* **Objetivo de la tarea**
Edita todos los datos siguientes: cambia cada aparición de "Instruction" por "Goal" y deja el resto tal cual.
+ + + + +
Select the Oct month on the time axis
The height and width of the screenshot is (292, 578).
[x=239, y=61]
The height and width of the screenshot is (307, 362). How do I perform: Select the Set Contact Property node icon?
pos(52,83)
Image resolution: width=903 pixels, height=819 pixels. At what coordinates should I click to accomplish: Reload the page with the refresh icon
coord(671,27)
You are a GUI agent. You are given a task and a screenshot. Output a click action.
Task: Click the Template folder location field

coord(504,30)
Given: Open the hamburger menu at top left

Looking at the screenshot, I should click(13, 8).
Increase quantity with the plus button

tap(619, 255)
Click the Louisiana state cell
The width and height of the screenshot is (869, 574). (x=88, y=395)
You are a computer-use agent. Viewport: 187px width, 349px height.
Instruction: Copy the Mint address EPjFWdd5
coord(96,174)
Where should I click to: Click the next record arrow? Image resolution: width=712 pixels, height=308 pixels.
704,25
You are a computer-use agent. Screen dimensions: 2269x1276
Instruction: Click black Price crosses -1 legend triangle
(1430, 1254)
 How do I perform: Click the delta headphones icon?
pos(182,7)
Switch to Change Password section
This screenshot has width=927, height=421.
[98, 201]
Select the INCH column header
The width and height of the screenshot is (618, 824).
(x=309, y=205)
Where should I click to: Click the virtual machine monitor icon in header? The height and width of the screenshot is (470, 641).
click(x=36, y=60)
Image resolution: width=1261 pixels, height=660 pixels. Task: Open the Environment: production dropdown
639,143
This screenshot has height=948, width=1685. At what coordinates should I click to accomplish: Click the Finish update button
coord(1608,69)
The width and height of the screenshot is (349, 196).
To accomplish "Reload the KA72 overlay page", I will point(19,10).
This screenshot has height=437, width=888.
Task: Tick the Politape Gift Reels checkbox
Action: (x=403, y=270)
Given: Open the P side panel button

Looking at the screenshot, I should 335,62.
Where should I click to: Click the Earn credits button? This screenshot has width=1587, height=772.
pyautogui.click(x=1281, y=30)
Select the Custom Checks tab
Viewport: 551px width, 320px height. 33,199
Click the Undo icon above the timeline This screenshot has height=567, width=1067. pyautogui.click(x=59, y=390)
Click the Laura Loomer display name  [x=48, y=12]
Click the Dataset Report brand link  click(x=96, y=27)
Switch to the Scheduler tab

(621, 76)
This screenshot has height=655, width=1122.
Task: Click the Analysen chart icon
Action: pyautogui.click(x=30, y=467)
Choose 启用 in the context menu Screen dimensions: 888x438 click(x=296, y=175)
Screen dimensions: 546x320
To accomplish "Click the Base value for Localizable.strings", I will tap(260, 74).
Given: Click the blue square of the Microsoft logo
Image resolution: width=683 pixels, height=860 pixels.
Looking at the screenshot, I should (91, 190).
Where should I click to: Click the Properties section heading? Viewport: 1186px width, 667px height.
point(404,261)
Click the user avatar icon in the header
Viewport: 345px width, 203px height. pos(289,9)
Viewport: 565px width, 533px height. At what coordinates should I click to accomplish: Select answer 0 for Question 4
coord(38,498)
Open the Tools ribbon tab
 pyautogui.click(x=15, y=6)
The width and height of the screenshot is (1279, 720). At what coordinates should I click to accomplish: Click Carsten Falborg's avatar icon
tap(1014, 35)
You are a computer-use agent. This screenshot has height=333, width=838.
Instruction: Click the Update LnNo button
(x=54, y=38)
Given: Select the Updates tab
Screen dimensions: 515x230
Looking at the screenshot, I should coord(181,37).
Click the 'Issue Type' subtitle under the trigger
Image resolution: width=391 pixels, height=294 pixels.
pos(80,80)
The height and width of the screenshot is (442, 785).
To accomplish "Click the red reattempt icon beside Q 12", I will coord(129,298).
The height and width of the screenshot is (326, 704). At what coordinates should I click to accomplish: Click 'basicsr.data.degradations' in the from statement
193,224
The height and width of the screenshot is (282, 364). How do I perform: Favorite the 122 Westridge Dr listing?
+ + + + +
* **Respuesta esperada**
Select the Oct month on the time axis
The height and width of the screenshot is (292, 578).
[x=239, y=61]
The height and width of the screenshot is (307, 362). How do I perform: Select the Set Contact Property node icon?
pos(52,83)
Image resolution: width=903 pixels, height=819 pixels. At what coordinates should I click to accomplish: Reload the page with the refresh icon
coord(671,27)
You are a GUI agent. You are given a task and a screenshot. Output a click action.
Task: Click the Template folder location field

coord(504,30)
Given: Open the hamburger menu at top left

Looking at the screenshot, I should click(13, 8).
Increase quantity with the plus button

tap(619, 255)
Click the Louisiana state cell
The width and height of the screenshot is (869, 574). (x=88, y=395)
You are a computer-use agent. Viewport: 187px width, 349px height.
Goal: Copy the Mint address EPjFWdd5
coord(96,174)
Where should I click to: Click the next record arrow? Image resolution: width=712 pixels, height=308 pixels.
704,25
You are a computer-use agent. Screen dimensions: 2269x1276
Goal: Click black Price crosses -1 legend triangle
(1430, 1254)
 How do I perform: Click the delta headphones icon?
pos(182,7)
Switch to Change Password section
This screenshot has width=927, height=421.
[98, 201]
Select the INCH column header
The width and height of the screenshot is (618, 824).
(x=309, y=205)
Where should I click to: Click the virtual machine monitor icon in header? The height and width of the screenshot is (470, 641).
click(x=36, y=60)
Image resolution: width=1261 pixels, height=660 pixels. Task: Open the Environment: production dropdown
639,143
This screenshot has height=948, width=1685. At what coordinates should I click to accomplish: Click the Finish update button
coord(1608,69)
The width and height of the screenshot is (349, 196).
To accomplish "Reload the KA72 overlay page", I will point(19,10).
This screenshot has height=437, width=888.
Task: Tick the Politape Gift Reels checkbox
Action: (x=403, y=270)
Given: Open the P side panel button

Looking at the screenshot, I should 335,62.
Where should I click to: Click the Earn credits button? This screenshot has width=1587, height=772.
pyautogui.click(x=1281, y=30)
Select the Custom Checks tab
Viewport: 551px width, 320px height. 33,199
Click the Undo icon above the timeline This screenshot has height=567, width=1067. pyautogui.click(x=59, y=390)
Click the Laura Loomer display name  [x=48, y=12]
Click the Dataset Report brand link  click(x=96, y=27)
Switch to the Scheduler tab

(621, 76)
This screenshot has height=655, width=1122.
Task: Click the Analysen chart icon
Action: pyautogui.click(x=30, y=467)
Choose 启用 in the context menu Screen dimensions: 888x438 click(x=296, y=175)
Screen dimensions: 546x320
To accomplish "Click the Base value for Localizable.strings", I will tap(260, 74).
Given: Click the blue square of the Microsoft logo
Image resolution: width=683 pixels, height=860 pixels.
Looking at the screenshot, I should (91, 190).
Where should I click to: Click the Properties section heading? Viewport: 1186px width, 667px height.
point(404,261)
Click the user avatar icon in the header
Viewport: 345px width, 203px height. pos(289,9)
Viewport: 565px width, 533px height. At what coordinates should I click to accomplish: Select answer 0 for Question 4
coord(38,498)
Open the Tools ribbon tab
 pyautogui.click(x=15, y=6)
The width and height of the screenshot is (1279, 720). At what coordinates should I click to accomplish: Click Carsten Falborg's avatar icon
tap(1014, 35)
You are a computer-use agent. This screenshot has height=333, width=838.
Goal: Click the Update LnNo button
(x=54, y=38)
Given: Select the Updates tab
Screen dimensions: 515x230
Looking at the screenshot, I should coord(181,37).
Click the 'Issue Type' subtitle under the trigger
Image resolution: width=391 pixels, height=294 pixels.
pos(80,80)
The height and width of the screenshot is (442, 785).
To accomplish "Click the red reattempt icon beside Q 12", I will coord(129,298).
The height and width of the screenshot is (326, 704). At what coordinates should I click to accomplish: Click 'basicsr.data.degradations' in the from statement
193,224
The height and width of the screenshot is (282, 364). How do I perform: Favorite the 122 Westridge Dr listing?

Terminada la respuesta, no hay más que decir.